▶ EXERCISE REQUIREMENTS: Leaving out all pictures, restate word for word the lines from the one with "Where should I click to: Select" through the last line of the entries.

[Dataset excerpts]
════
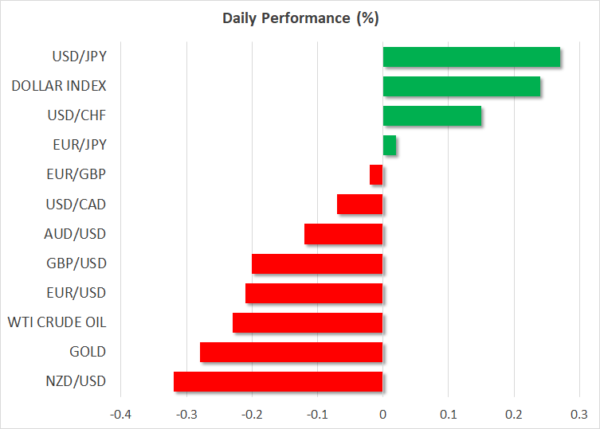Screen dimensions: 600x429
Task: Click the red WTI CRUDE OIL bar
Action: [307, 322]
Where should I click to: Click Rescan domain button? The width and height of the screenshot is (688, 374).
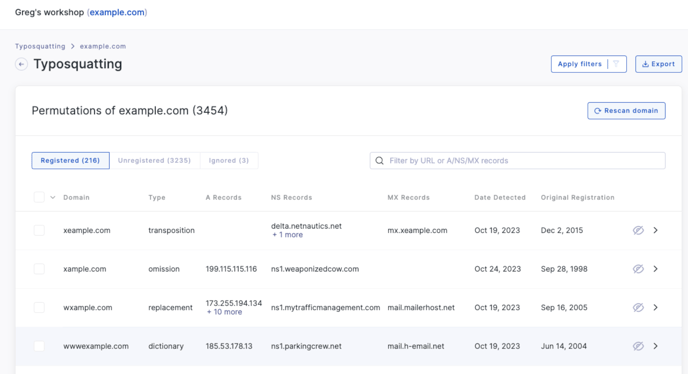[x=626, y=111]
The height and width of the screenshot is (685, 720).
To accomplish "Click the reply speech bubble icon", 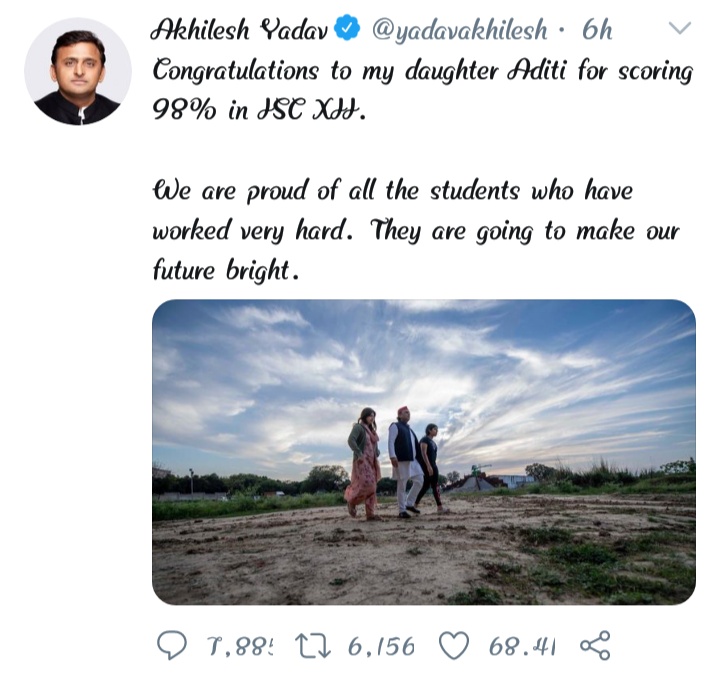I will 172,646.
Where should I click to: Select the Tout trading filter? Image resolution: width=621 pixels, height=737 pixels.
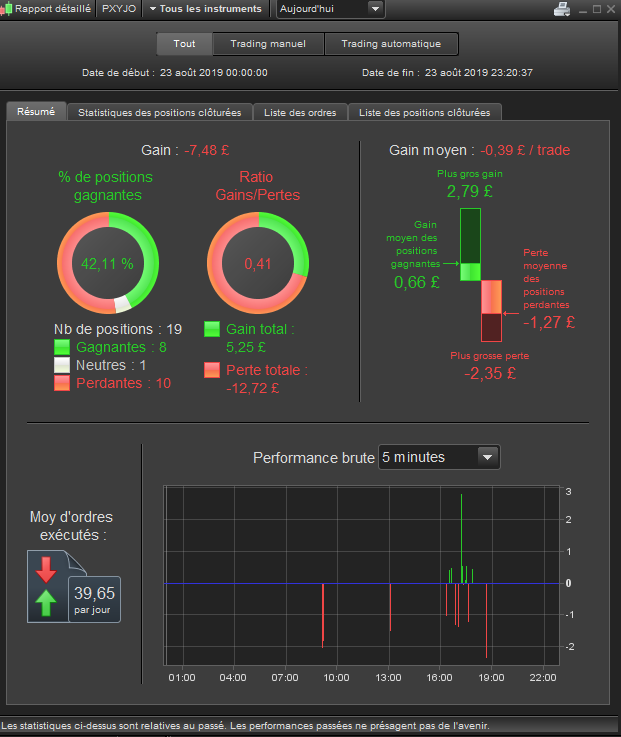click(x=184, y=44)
════
▶ RESPONSE:
Where should I click to: Select the Tout trading filter? Image resolution: width=621 pixels, height=737 pixels.
click(x=184, y=44)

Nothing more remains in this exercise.